Records from a collection:
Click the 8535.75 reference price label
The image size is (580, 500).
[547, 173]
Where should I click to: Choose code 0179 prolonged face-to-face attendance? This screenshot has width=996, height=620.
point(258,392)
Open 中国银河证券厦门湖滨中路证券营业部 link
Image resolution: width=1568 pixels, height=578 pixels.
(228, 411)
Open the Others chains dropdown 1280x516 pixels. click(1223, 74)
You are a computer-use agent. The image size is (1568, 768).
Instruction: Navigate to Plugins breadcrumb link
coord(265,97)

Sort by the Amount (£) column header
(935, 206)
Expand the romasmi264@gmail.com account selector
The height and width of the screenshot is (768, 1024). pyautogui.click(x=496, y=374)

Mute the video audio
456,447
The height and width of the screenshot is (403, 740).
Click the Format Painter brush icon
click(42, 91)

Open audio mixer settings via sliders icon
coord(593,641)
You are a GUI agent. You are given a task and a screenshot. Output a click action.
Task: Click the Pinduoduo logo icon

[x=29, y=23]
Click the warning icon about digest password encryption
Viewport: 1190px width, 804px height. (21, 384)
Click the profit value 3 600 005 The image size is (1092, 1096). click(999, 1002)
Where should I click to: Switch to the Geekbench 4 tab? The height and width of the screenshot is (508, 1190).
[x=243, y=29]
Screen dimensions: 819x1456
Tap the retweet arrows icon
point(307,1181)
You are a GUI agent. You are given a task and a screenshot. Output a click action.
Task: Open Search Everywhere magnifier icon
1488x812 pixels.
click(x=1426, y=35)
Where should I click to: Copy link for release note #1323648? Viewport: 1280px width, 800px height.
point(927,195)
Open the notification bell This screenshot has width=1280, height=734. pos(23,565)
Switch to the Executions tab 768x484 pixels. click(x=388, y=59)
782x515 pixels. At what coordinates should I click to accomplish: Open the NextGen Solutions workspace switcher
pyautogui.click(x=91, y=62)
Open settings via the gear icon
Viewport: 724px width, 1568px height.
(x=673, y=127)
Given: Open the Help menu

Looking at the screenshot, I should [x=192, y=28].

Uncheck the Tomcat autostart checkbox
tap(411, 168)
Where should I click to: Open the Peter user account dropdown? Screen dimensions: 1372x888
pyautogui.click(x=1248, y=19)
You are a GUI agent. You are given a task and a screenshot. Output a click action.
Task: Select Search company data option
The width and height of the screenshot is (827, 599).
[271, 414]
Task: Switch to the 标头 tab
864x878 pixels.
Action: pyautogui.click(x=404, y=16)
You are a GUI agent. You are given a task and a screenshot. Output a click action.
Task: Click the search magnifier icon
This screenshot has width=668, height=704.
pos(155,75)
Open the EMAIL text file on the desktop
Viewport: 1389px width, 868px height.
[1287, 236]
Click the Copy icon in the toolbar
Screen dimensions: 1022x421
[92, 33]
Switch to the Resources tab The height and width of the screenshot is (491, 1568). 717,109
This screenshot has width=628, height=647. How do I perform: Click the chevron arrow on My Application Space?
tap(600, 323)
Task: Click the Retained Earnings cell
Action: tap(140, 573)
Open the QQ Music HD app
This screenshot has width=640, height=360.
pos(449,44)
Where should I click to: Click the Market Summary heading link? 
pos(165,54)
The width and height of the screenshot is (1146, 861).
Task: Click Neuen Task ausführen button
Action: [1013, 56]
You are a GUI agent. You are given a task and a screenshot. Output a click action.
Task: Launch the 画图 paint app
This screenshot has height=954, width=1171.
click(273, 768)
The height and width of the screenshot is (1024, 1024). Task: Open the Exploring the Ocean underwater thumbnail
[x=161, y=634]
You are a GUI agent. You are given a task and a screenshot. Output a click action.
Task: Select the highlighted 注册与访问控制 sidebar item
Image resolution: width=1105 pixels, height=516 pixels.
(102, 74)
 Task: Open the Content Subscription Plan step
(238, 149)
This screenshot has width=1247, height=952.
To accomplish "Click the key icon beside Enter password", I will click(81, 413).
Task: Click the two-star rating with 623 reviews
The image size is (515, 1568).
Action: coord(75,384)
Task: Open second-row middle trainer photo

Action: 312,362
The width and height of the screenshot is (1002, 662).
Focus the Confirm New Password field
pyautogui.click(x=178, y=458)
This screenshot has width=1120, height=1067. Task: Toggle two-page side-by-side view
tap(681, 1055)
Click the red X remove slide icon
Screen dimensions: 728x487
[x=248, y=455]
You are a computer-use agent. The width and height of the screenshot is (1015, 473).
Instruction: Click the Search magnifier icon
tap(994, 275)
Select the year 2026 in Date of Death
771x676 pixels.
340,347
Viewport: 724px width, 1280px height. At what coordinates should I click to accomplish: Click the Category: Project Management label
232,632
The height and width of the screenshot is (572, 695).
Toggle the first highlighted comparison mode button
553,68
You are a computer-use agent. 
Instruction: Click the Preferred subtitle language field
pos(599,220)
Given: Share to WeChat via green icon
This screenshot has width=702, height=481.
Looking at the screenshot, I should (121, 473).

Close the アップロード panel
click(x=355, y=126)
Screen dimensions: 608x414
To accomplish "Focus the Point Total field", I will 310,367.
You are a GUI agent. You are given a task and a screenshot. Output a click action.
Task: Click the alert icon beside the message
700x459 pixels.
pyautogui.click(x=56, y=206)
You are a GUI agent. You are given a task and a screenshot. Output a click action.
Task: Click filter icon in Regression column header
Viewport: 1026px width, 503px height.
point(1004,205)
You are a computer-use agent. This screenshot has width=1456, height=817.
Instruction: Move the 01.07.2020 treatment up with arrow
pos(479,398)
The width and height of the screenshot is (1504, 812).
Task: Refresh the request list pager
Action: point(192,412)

Work required » Reproduce the data shown above in its entirety, keeping each word as it is.

Your response »
Click the 8535.75 reference price label
The image size is (580, 500).
[547, 173]
Where should I click to: Choose code 0179 prolonged face-to-face attendance? This screenshot has width=996, height=620.
point(258,392)
Open 中国银河证券厦门湖滨中路证券营业部 link
Image resolution: width=1568 pixels, height=578 pixels.
(228, 411)
Open the Others chains dropdown 1280x516 pixels. click(1223, 74)
You are a computer-use agent. The image size is (1568, 768).
Instruction: Navigate to Plugins breadcrumb link
coord(265,97)

Sort by the Amount (£) column header
(935, 206)
Expand the romasmi264@gmail.com account selector
The height and width of the screenshot is (768, 1024). pyautogui.click(x=496, y=374)

Mute the video audio
456,447
The height and width of the screenshot is (403, 740).
Click the Format Painter brush icon
click(42, 91)

Open audio mixer settings via sliders icon
coord(593,641)
You are a GUI agent. You are given a task and a screenshot. Output a click action.
Task: Click the Pinduoduo logo icon

[x=29, y=23]
Click the warning icon about digest password encryption
Viewport: 1190px width, 804px height. (21, 384)
Click the profit value 3 600 005 The image size is (1092, 1096). click(999, 1002)
Where should I click to: Switch to the Geekbench 4 tab? The height and width of the screenshot is (508, 1190).
[x=243, y=29]
Screen dimensions: 819x1456
Tap the retweet arrows icon
point(307,1181)
You are a GUI agent. You are given a task and a screenshot. Output a click action.
Task: Open Search Everywhere magnifier icon
1488x812 pixels.
click(x=1426, y=35)
Where should I click to: Copy link for release note #1323648? Viewport: 1280px width, 800px height.
point(927,195)
Open the notification bell This screenshot has width=1280, height=734. pos(23,565)
Switch to the Executions tab 768x484 pixels. click(x=388, y=59)
782x515 pixels. At what coordinates should I click to accomplish: Open the NextGen Solutions workspace switcher
pyautogui.click(x=91, y=62)
Open settings via the gear icon
Viewport: 724px width, 1568px height.
(x=673, y=127)
Given: Open the Help menu

Looking at the screenshot, I should [x=192, y=28].

Uncheck the Tomcat autostart checkbox
tap(411, 168)
Where should I click to: Open the Peter user account dropdown? Screen dimensions: 1372x888
pyautogui.click(x=1248, y=19)
You are a GUI agent. You are given a task and a screenshot. Output a click action.
Task: Select Search company data option
The width and height of the screenshot is (827, 599).
[271, 414]
Task: Switch to the 标头 tab
864x878 pixels.
Action: pyautogui.click(x=404, y=16)
You are a GUI agent. You are given a task and a screenshot. Output a click action.
Task: Click the search magnifier icon
This screenshot has width=668, height=704.
pos(155,75)
Open the EMAIL text file on the desktop
Viewport: 1389px width, 868px height.
[1287, 236]
Click the Copy icon in the toolbar
Screen dimensions: 1022x421
[92, 33]
Switch to the Resources tab The height and width of the screenshot is (491, 1568). 717,109
This screenshot has width=628, height=647. How do I perform: Click the chevron arrow on My Application Space?
tap(600, 323)
Task: Click the Retained Earnings cell
Action: tap(140, 573)
Open the QQ Music HD app
This screenshot has width=640, height=360.
pos(449,44)
Where should I click to: Click the Market Summary heading link? 
pos(165,54)
The width and height of the screenshot is (1146, 861).
Task: Click Neuen Task ausführen button
Action: [1013, 56]
You are a GUI agent. You are given a task and a screenshot. Output a click action.
Task: Launch the 画图 paint app
This screenshot has height=954, width=1171.
click(273, 768)
The height and width of the screenshot is (1024, 1024). Task: Open the Exploring the Ocean underwater thumbnail
[x=161, y=634]
You are a GUI agent. You are given a task and a screenshot. Output a click action.
Task: Select the highlighted 注册与访问控制 sidebar item
Image resolution: width=1105 pixels, height=516 pixels.
(102, 74)
 Task: Open the Content Subscription Plan step
(238, 149)
This screenshot has width=1247, height=952.
To accomplish "Click the key icon beside Enter password", I will click(81, 413).
Task: Click the two-star rating with 623 reviews
The image size is (515, 1568).
Action: coord(75,384)
Task: Open second-row middle trainer photo

Action: 312,362
The width and height of the screenshot is (1002, 662).
Focus the Confirm New Password field
pyautogui.click(x=178, y=458)
This screenshot has width=1120, height=1067. Task: Toggle two-page side-by-side view
tap(681, 1055)
Click the red X remove slide icon
Screen dimensions: 728x487
[x=248, y=455]
You are a computer-use agent. The width and height of the screenshot is (1015, 473).
Instruction: Click the Search magnifier icon
tap(994, 275)
Select the year 2026 in Date of Death
771x676 pixels.
340,347
Viewport: 724px width, 1280px height. At what coordinates should I click to accomplish: Click the Category: Project Management label
232,632
The height and width of the screenshot is (572, 695).
Toggle the first highlighted comparison mode button
553,68
You are a computer-use agent. 
Instruction: Click the Preferred subtitle language field
pos(599,220)
Given: Share to WeChat via green icon
This screenshot has width=702, height=481.
Looking at the screenshot, I should (121, 473).

Close the アップロード panel
click(x=355, y=126)
Screen dimensions: 608x414
To accomplish "Focus the Point Total field", I will 310,367.
You are a GUI agent. You are given a task and a screenshot. Output a click action.
Task: Click the alert icon beside the message
700x459 pixels.
pyautogui.click(x=56, y=206)
You are a GUI agent. You are given a task and a screenshot. Output a click action.
Task: Click filter icon in Regression column header
Viewport: 1026px width, 503px height.
point(1004,205)
You are a computer-use agent. This screenshot has width=1456, height=817.
Instruction: Move the 01.07.2020 treatment up with arrow
pos(479,398)
The width and height of the screenshot is (1504, 812).
Task: Refresh the request list pager
Action: point(192,412)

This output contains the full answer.